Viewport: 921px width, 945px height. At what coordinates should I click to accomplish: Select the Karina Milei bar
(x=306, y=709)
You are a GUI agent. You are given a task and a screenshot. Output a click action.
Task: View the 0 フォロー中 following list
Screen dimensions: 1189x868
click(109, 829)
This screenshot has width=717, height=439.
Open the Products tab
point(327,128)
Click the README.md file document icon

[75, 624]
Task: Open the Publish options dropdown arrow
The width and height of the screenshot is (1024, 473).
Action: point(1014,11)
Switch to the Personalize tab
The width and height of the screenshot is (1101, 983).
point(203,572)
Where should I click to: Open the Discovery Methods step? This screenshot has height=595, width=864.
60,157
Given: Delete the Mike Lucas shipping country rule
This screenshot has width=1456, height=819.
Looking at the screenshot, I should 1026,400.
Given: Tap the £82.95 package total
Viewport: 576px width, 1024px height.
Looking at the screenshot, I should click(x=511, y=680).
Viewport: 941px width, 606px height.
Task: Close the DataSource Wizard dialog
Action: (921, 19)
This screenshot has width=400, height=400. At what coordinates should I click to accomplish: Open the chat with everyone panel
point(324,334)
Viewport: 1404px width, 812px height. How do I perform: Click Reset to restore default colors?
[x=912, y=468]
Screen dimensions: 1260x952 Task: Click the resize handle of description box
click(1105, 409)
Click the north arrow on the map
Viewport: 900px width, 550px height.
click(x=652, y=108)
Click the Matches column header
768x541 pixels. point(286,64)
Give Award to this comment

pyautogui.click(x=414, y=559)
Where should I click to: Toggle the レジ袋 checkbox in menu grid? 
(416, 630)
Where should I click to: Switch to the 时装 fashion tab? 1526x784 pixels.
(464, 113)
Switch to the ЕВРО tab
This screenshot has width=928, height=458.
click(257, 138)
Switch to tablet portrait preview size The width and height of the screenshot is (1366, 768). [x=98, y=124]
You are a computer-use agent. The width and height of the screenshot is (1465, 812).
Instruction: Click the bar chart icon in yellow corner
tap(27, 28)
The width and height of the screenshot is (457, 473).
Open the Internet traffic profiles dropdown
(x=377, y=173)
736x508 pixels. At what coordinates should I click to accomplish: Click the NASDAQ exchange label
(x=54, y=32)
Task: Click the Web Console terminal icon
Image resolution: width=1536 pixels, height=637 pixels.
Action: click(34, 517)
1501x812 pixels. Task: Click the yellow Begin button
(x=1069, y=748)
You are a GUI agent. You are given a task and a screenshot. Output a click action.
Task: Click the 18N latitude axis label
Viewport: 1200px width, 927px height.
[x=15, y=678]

________

The lines to reproduce run from the one containing "Switch to tablet" to the last line of the listing; print them exactly, including both ends.

Switch to tablet portrait preview size The width and height of the screenshot is (1366, 768). [x=98, y=124]
You are a computer-use agent. The width and height of the screenshot is (1465, 812).
Instruction: Click the bar chart icon in yellow corner
tap(27, 28)
The width and height of the screenshot is (457, 473).
Open the Internet traffic profiles dropdown
(x=377, y=173)
736x508 pixels. At what coordinates should I click to accomplish: Click the NASDAQ exchange label
(x=54, y=32)
Task: Click the Web Console terminal icon
Image resolution: width=1536 pixels, height=637 pixels.
Action: click(34, 517)
1501x812 pixels. Task: Click the yellow Begin button
(x=1069, y=748)
You are a GUI agent. You are given a task and a screenshot. Output a click action.
Task: Click the 18N latitude axis label
Viewport: 1200px width, 927px height.
[x=15, y=678]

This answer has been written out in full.